This is fascinating stuff. Let me get this straight...
[EMAIL PROTECTED] wrote:
> [an excellent explanation]
> katakana is primarily used to write words of foreign origin.
Is "Cancel" considered a foreign word in this context? Do the katakana
characters in question really spell out Cancel phonetically? Instead of
having a kanji to represent Cancel or hiragana to spell out the Japanese
word for Cancel?
> full-width and half-width [...] terms refer to the relative glyph
> size of the characters.
So in the SJIS character set there are two different sets of the same
katakana characters: half width and full width?

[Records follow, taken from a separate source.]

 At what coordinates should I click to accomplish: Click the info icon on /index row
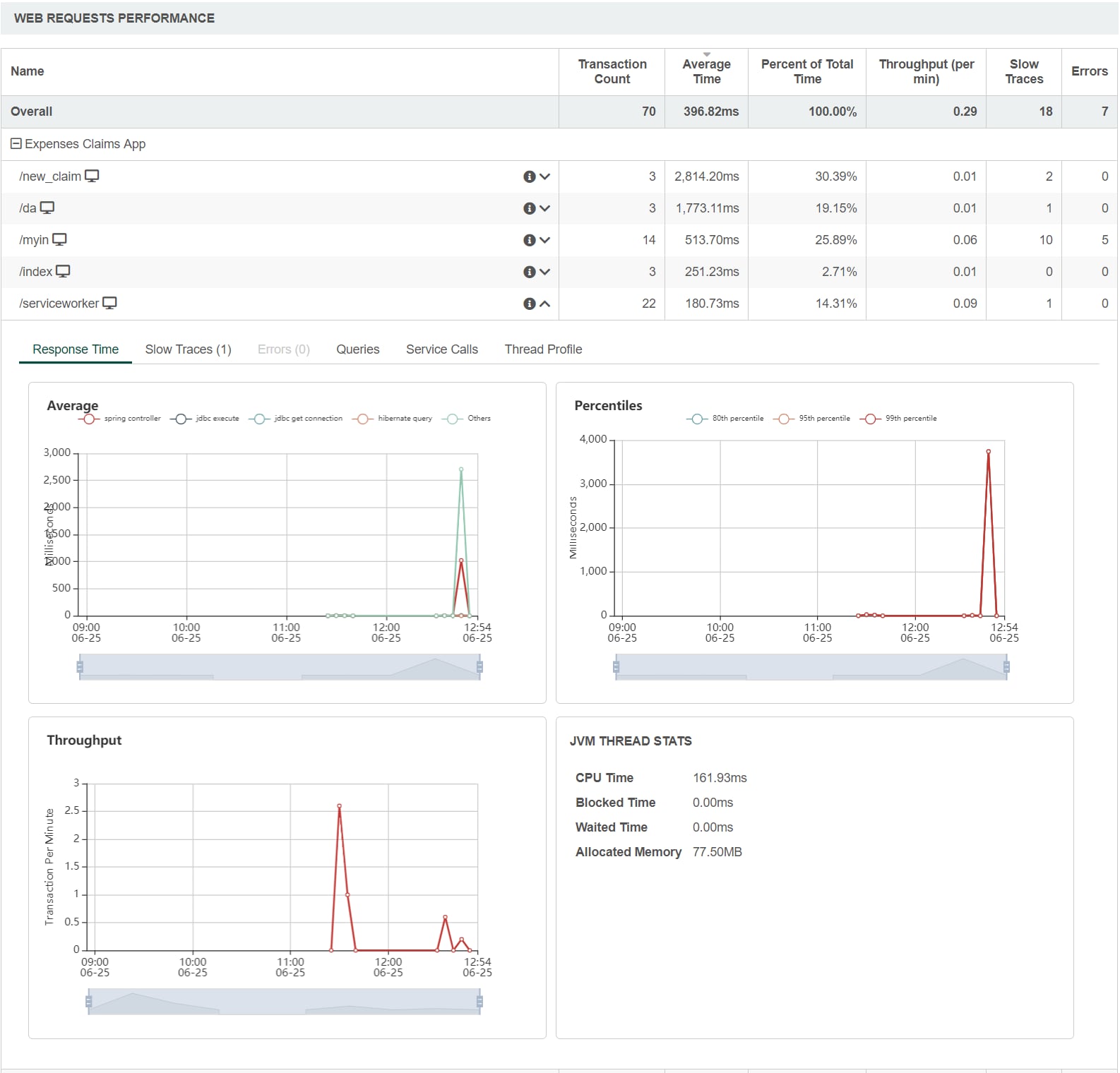pyautogui.click(x=529, y=272)
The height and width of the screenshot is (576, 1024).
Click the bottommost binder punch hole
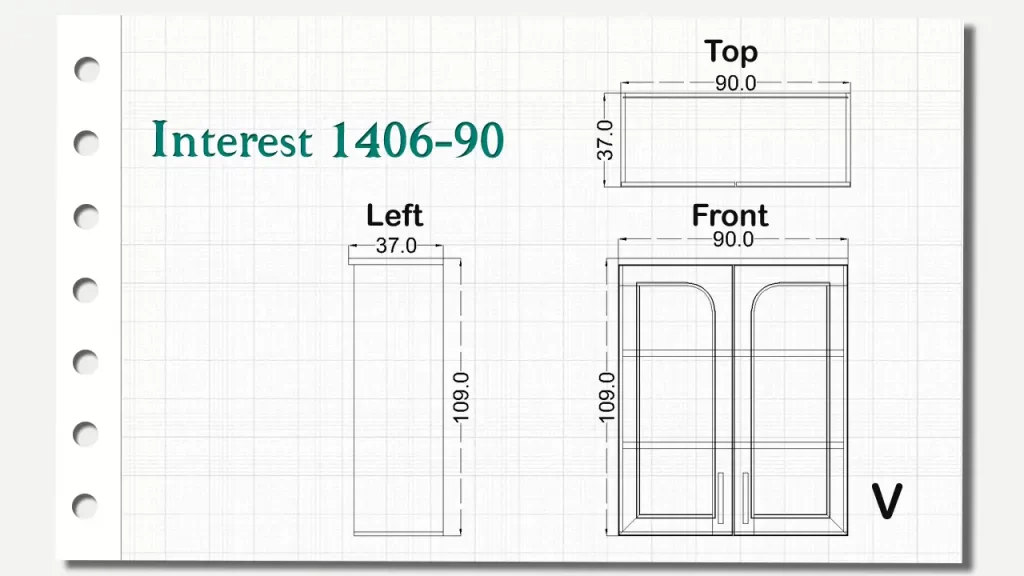pos(88,506)
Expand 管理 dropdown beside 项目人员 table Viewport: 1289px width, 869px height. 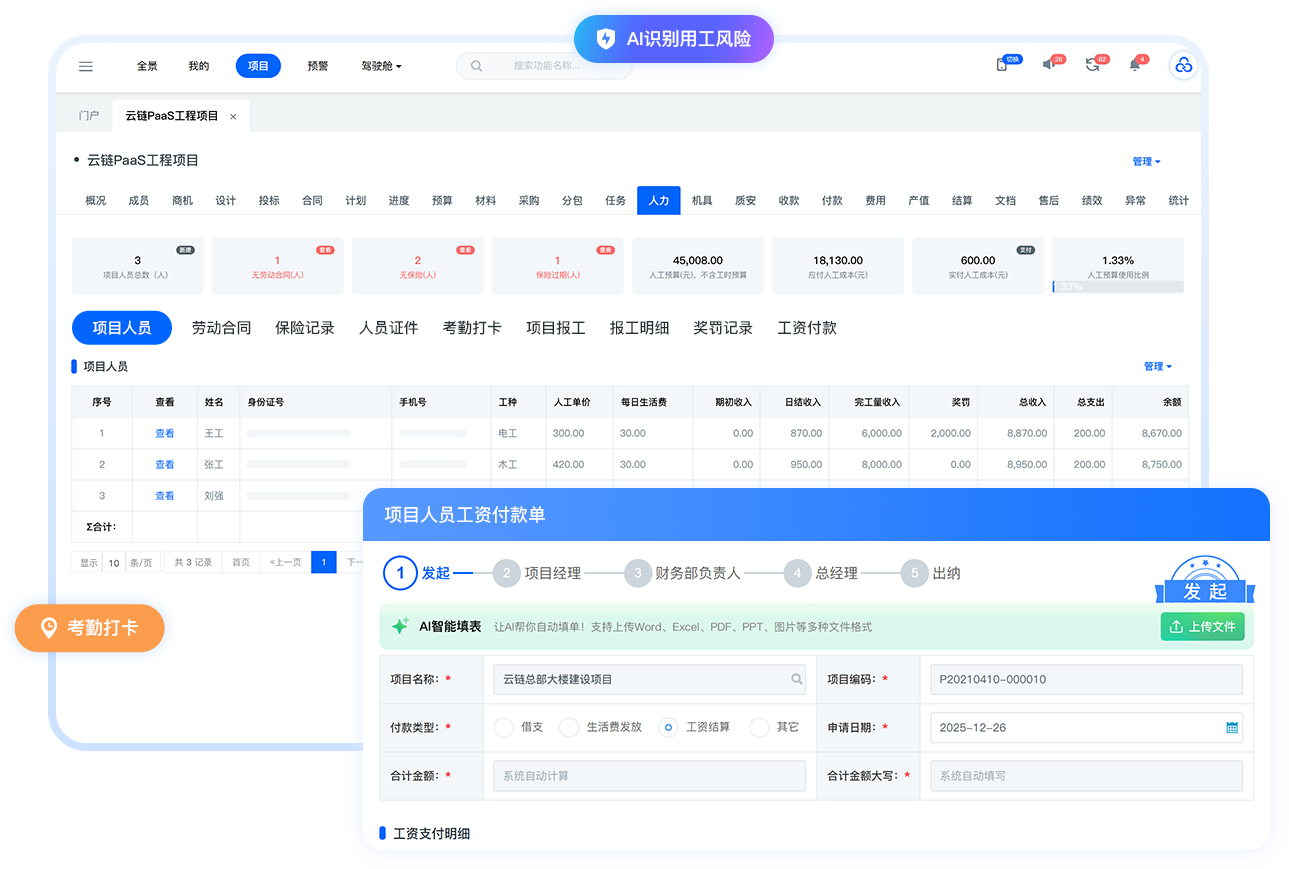(x=1157, y=366)
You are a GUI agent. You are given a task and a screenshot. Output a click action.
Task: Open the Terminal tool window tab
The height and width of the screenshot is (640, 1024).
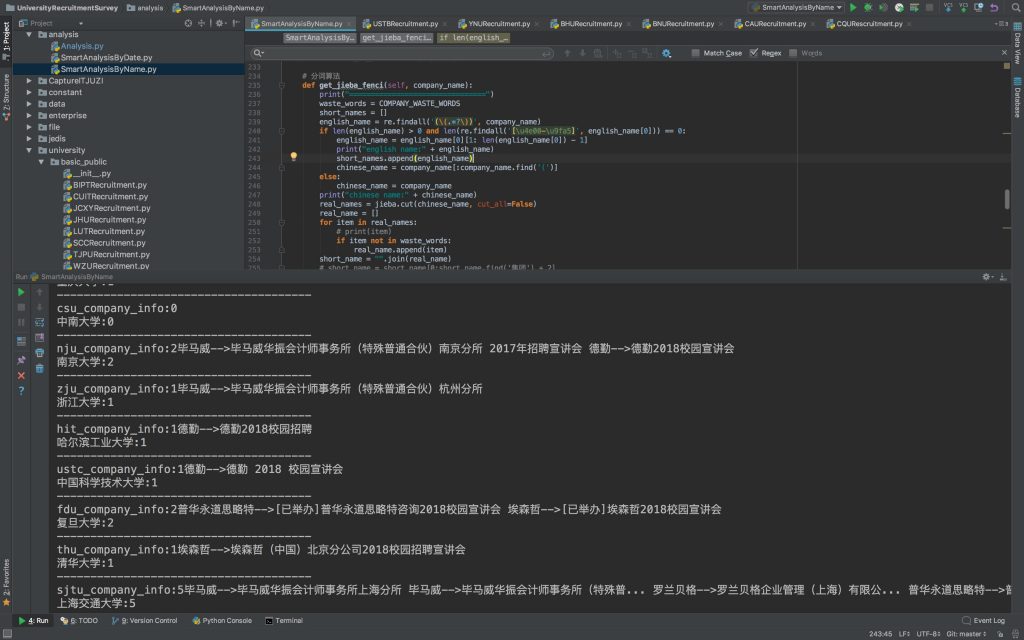click(x=284, y=620)
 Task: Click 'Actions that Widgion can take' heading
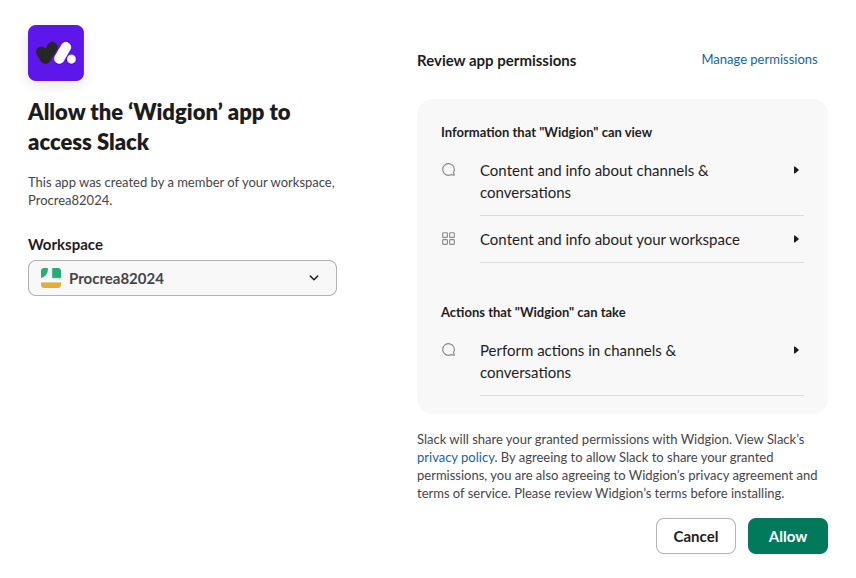(533, 312)
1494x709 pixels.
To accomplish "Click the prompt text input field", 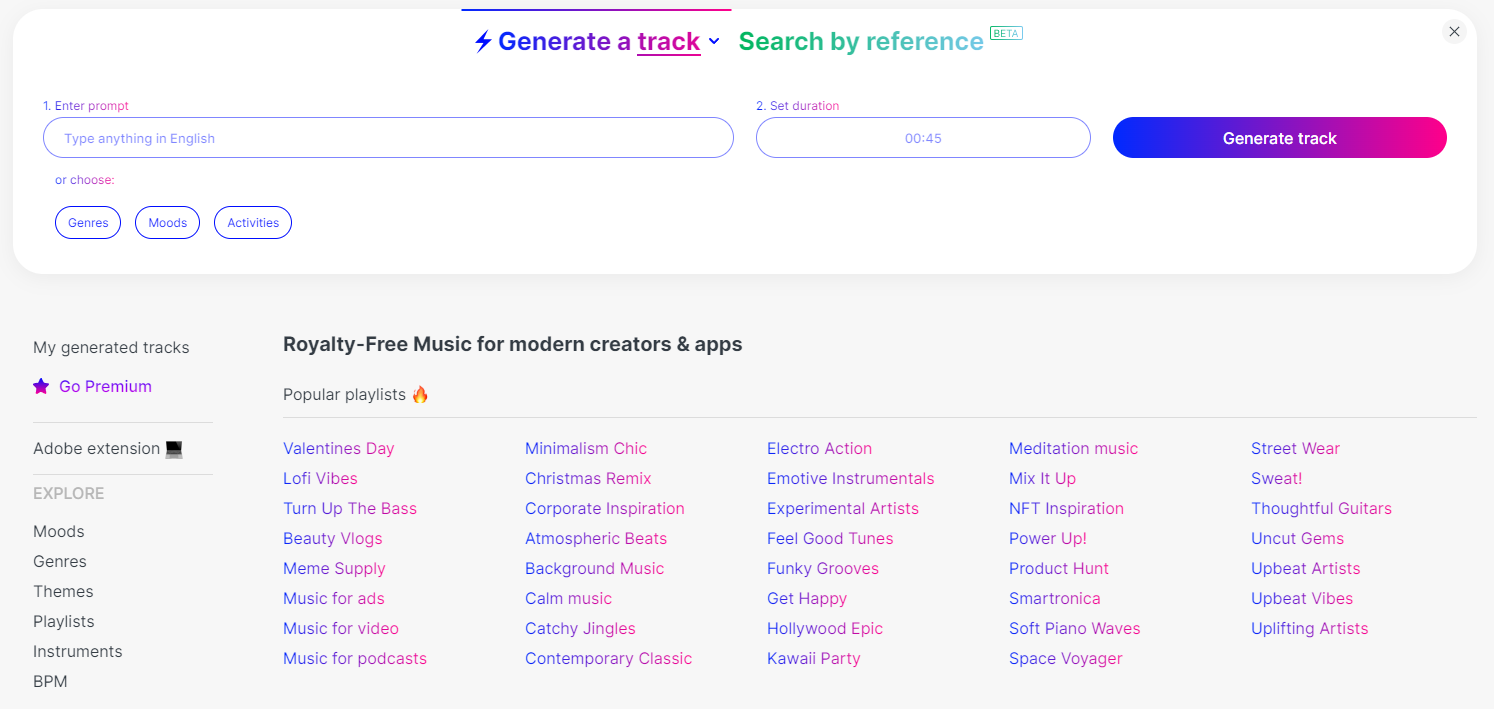I will pyautogui.click(x=388, y=137).
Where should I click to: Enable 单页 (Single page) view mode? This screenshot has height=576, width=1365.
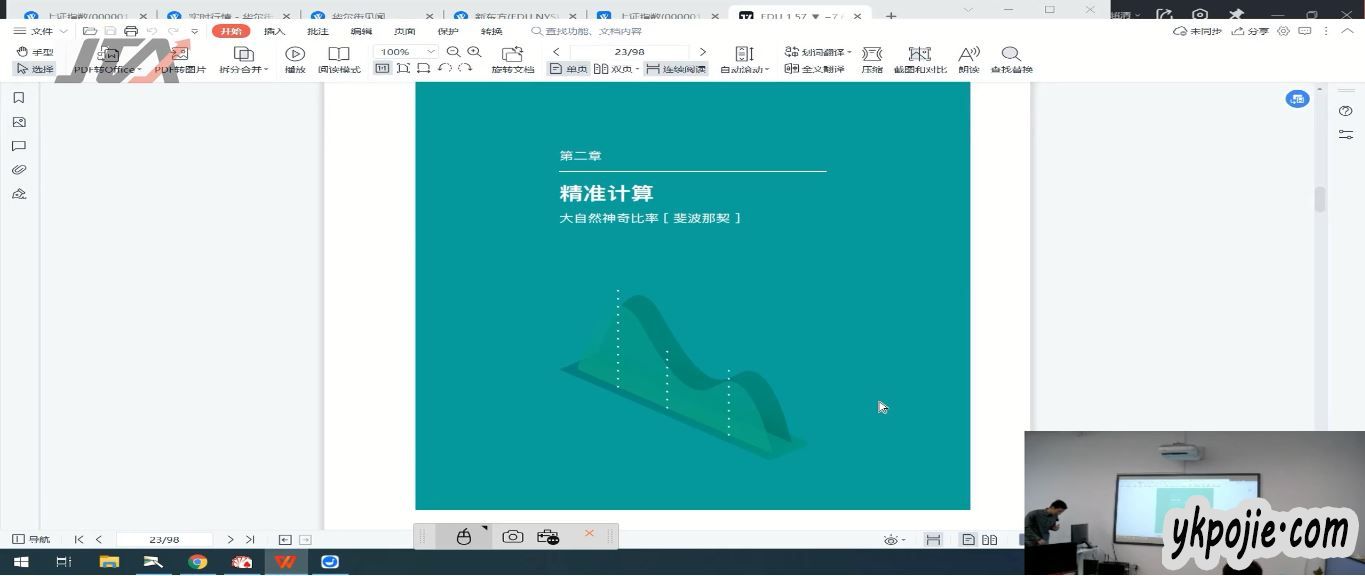tap(568, 69)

Are the full width
literally twice as wide, or does this more vaguely refer to them being
only somewhat wider with better resolution?
Do hiragana and/or kanji come in both half and full widths too?
> In SJIS the half-width katakana characters are represented by
> a single byte and hence the term single-byte katakana.
So the half width katakana are in the 0x80-0xFF range, what we used to
call "extended ASCII"? And the full width katakana (plus all hiragana
and kanji and everything else) are encoded with multiple bytes (lead
byte + trail byte(s)) in the 0x0100-0xFFFF range?
Let me know if I'm getting this or now.
Also, would it be possible for someone to post the SJIS byte sequences
for a few basic strings like Cancel, Details, Help, etc. It would be
interesting just to play around with these for now.